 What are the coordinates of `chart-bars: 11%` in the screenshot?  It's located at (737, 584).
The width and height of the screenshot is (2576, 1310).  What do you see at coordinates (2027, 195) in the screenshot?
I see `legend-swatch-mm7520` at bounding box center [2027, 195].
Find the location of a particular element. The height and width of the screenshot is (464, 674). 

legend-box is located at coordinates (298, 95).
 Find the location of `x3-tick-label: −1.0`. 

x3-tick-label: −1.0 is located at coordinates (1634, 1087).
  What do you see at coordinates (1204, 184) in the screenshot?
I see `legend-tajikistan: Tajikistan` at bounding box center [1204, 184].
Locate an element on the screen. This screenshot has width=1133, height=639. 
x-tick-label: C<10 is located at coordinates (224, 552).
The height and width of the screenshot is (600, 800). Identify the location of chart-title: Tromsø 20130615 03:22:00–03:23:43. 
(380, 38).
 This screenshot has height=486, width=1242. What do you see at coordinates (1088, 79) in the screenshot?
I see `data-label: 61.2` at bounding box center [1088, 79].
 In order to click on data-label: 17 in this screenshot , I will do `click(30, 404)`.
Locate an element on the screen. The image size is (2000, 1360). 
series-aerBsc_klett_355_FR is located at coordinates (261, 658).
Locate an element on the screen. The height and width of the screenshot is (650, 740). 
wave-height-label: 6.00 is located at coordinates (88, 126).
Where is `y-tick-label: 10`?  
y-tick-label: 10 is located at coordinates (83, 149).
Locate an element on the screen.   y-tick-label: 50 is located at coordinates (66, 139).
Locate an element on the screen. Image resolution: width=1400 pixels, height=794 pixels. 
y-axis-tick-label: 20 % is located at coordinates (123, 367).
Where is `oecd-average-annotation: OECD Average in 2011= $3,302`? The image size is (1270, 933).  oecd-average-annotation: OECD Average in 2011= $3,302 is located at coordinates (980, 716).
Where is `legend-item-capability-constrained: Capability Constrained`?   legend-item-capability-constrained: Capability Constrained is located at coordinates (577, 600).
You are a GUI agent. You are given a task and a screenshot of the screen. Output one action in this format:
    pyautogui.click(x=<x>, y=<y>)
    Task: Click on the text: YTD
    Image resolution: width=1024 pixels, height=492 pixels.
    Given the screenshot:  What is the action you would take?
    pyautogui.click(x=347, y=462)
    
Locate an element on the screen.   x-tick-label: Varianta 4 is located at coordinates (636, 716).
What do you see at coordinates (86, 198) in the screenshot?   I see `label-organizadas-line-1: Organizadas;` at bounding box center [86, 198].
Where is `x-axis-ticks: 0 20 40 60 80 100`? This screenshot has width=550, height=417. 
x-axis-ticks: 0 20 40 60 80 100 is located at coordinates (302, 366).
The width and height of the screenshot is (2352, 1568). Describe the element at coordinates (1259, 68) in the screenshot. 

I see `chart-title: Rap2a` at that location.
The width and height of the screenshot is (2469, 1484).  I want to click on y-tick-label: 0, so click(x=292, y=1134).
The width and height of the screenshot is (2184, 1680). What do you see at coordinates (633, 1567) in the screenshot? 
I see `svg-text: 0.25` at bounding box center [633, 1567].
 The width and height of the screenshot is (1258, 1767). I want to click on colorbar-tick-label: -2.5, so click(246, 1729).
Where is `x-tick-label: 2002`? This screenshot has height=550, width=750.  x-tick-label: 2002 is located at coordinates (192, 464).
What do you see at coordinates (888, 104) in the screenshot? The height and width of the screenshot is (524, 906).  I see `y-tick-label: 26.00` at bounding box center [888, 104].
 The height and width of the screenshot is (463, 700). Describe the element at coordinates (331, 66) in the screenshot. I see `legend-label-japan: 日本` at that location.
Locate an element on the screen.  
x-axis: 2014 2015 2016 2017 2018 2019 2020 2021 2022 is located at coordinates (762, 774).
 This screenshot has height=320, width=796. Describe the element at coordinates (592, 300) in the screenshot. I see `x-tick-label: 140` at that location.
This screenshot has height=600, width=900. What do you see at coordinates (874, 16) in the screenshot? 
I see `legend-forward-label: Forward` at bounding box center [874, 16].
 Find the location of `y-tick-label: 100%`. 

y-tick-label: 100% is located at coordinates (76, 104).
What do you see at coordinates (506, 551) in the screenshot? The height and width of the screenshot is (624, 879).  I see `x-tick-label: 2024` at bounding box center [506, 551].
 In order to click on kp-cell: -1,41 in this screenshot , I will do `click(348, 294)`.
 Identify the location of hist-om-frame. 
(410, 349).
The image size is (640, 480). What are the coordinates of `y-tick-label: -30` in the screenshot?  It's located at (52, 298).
○ ○ ○ ○
» **To do**:
Write out the records above line for line, changing nothing.

» **Response box**:
 What are the coordinates of `chart-bars: 11%` in the screenshot?  It's located at (737, 584).
The width and height of the screenshot is (2576, 1310).  What do you see at coordinates (2027, 195) in the screenshot?
I see `legend-swatch-mm7520` at bounding box center [2027, 195].
Find the location of a particular element. The height and width of the screenshot is (464, 674). 

legend-box is located at coordinates (298, 95).
 Find the location of `x3-tick-label: −1.0`. 

x3-tick-label: −1.0 is located at coordinates (1634, 1087).
  What do you see at coordinates (1204, 184) in the screenshot?
I see `legend-tajikistan: Tajikistan` at bounding box center [1204, 184].
Locate an element on the screen. This screenshot has width=1133, height=639. 
x-tick-label: C<10 is located at coordinates (224, 552).
The height and width of the screenshot is (600, 800). Identify the location of chart-title: Tromsø 20130615 03:22:00–03:23:43. 
(380, 38).
 This screenshot has height=486, width=1242. What do you see at coordinates (1088, 79) in the screenshot?
I see `data-label: 61.2` at bounding box center [1088, 79].
 In order to click on data-label: 17 in this screenshot , I will do `click(30, 404)`.
Locate an element on the screen. The image size is (2000, 1360). 
series-aerBsc_klett_355_FR is located at coordinates (261, 658).
Locate an element on the screen. The height and width of the screenshot is (650, 740). 
wave-height-label: 6.00 is located at coordinates (88, 126).
Where is `y-tick-label: 10`?  
y-tick-label: 10 is located at coordinates (83, 149).
Locate an element on the screen.   y-tick-label: 50 is located at coordinates (66, 139).
Locate an element on the screen. Image resolution: width=1400 pixels, height=794 pixels. 
y-axis-tick-label: 20 % is located at coordinates (123, 367).
Where is `oecd-average-annotation: OECD Average in 2011= $3,302`? The image size is (1270, 933).  oecd-average-annotation: OECD Average in 2011= $3,302 is located at coordinates (980, 716).
Where is `legend-item-capability-constrained: Capability Constrained`?   legend-item-capability-constrained: Capability Constrained is located at coordinates (577, 600).
You are a GUI agent. You are given a task and a screenshot of the screen. Output one action in this format:
    pyautogui.click(x=<x>, y=<y>)
    Task: Click on the text: YTD
    Image resolution: width=1024 pixels, height=492 pixels.
    Given the screenshot:  What is the action you would take?
    pyautogui.click(x=347, y=462)
    
Locate an element on the screen.   x-tick-label: Varianta 4 is located at coordinates (636, 716).
What do you see at coordinates (86, 198) in the screenshot?   I see `label-organizadas-line-1: Organizadas;` at bounding box center [86, 198].
Where is `x-axis-ticks: 0 20 40 60 80 100`? This screenshot has width=550, height=417. 
x-axis-ticks: 0 20 40 60 80 100 is located at coordinates (302, 366).
The width and height of the screenshot is (2352, 1568). Describe the element at coordinates (1259, 68) in the screenshot. 

I see `chart-title: Rap2a` at that location.
The width and height of the screenshot is (2469, 1484).  I want to click on y-tick-label: 0, so click(x=292, y=1134).
The width and height of the screenshot is (2184, 1680). What do you see at coordinates (633, 1567) in the screenshot? 
I see `svg-text: 0.25` at bounding box center [633, 1567].
 The width and height of the screenshot is (1258, 1767). I want to click on colorbar-tick-label: -2.5, so click(246, 1729).
Where is `x-tick-label: 2002`? This screenshot has height=550, width=750.  x-tick-label: 2002 is located at coordinates (192, 464).
What do you see at coordinates (888, 104) in the screenshot? The height and width of the screenshot is (524, 906).  I see `y-tick-label: 26.00` at bounding box center [888, 104].
 The height and width of the screenshot is (463, 700). Describe the element at coordinates (331, 66) in the screenshot. I see `legend-label-japan: 日本` at that location.
Locate an element on the screen.  
x-axis: 2014 2015 2016 2017 2018 2019 2020 2021 2022 is located at coordinates (762, 774).
 This screenshot has height=320, width=796. Describe the element at coordinates (592, 300) in the screenshot. I see `x-tick-label: 140` at that location.
This screenshot has height=600, width=900. What do you see at coordinates (874, 16) in the screenshot? 
I see `legend-forward-label: Forward` at bounding box center [874, 16].
 Find the location of `y-tick-label: 100%`. 

y-tick-label: 100% is located at coordinates (76, 104).
What do you see at coordinates (506, 551) in the screenshot? The height and width of the screenshot is (624, 879).  I see `x-tick-label: 2024` at bounding box center [506, 551].
 In order to click on kp-cell: -1,41 in this screenshot , I will do `click(348, 294)`.
 Identify the location of hist-om-frame. 
(410, 349).
The image size is (640, 480). What are the coordinates of `y-tick-label: -30` in the screenshot?  It's located at (52, 298).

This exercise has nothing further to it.